- Pink: Visa-free
- Blue: Free visa, apply before hand
- Brown/burgundy: Free visa on arrival
- Yellow/Orange: Visa on arrival at a fee
- Green: Visa-free, if holding valid Schengen visa and visiting for less than 14 days
- Light blue: Visa-free, if holding a valid US visa
Those of us lucky enough to be stuck with the little green South African passport will know full-well the difficulties it brings with exploring this world of ours. Travelling visa-free is far from reality for many trips. We are beset by restrictive limitations with nasty officials who demand endless pages of documents before we’re allowed a visa, for which we still have to pay a hefty fee. So here’s an idea – ditch those countries in favour those who want us there! Here’s a list of who still loves your Rands more than their egos:
- Check out the results and infographic from the 2012 Visa Survey -
Being part of SADC (the Southern African Development Community) means we get a lot of opportunities for visa-free travel. Our immediate neighbours offer great variety for the holiday-maker, like the rolling green hills and casinos of Swaziland, game-viewing in Botswana, mountain treks in Lesotho, desert holidays in Namibia, Vic falls in Zimbabwe & Zambia and the snow-white beaches of Mozambique. Across the sea there are also great beach holidays to be had in the Seychelles and Mauritius and don’t forget Kenya which offers a fantastic mix of game-viewing and luxurious resorts on the Mombasa coastline.
Update July 2013: Tanzania (including the island paradise of Zanzibar) is now visa-free for South Africans. Madagascar now issues a free visa upon arrival and Senegal now requires visitors to have a visa before visiting.

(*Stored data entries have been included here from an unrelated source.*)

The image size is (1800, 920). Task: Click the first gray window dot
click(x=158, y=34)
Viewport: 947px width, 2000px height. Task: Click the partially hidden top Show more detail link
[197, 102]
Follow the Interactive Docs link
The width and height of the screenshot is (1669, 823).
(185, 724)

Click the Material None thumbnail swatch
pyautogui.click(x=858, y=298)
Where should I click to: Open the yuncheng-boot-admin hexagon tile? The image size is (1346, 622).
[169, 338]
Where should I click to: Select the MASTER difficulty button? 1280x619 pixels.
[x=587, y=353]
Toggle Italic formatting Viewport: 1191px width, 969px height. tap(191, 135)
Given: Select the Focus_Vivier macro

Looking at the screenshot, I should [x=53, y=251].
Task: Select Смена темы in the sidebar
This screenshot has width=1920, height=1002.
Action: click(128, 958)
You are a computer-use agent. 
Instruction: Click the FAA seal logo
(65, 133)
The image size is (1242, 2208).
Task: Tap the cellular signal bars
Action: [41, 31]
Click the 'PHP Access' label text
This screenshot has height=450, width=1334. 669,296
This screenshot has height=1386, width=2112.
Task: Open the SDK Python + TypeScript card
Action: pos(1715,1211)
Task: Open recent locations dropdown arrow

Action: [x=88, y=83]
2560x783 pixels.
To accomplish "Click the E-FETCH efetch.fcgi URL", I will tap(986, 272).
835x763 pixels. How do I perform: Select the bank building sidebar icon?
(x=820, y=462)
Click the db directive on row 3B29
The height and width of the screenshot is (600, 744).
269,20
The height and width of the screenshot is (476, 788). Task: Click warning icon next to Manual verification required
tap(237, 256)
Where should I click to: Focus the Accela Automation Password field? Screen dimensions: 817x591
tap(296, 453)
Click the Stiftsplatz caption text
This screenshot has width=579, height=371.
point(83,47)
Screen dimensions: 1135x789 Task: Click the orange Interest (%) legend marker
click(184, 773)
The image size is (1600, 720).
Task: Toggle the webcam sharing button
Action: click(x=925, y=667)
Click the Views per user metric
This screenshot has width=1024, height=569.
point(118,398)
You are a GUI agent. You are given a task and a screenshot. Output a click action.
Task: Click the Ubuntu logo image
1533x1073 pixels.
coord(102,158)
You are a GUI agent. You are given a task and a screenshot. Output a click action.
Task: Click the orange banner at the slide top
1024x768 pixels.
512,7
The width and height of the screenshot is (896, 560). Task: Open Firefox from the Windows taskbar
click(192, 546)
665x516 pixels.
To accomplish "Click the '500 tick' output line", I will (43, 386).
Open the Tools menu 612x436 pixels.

Visa-free South and Central America
You cannot go wrong in South America for visa-free travel, all except three countries offer South Africans entry with just a passport, this opens possibilities to tango and ski in Argentina, cruise the fjords of Chile, visit Inca ruins in Peru, explore the Amazon and chill on the beaches of Brazil. Much of Central America welcomes South Africans too, meaning you can discover Mayan ruins in Guatemala & Belize, explore the jungles of Costa Rica and hop between a myriad of Caribbean islands like Jamaica, Barbados and the Bahamas – all visa-free.
Visa-free South East Asia
As many South Africans know, much of South East Asia readily allows us in visa-free too, the countries you can visit here include Thailand for it’s jungles, beaches and shopping, Malaysia for top beach resorts and Singapore which is one of the world’s best stopover destinations. The hundreds of islands which make up the Philippines, a nature-rich tourism giant which is slowly awakening, can also be accessed with just your passport.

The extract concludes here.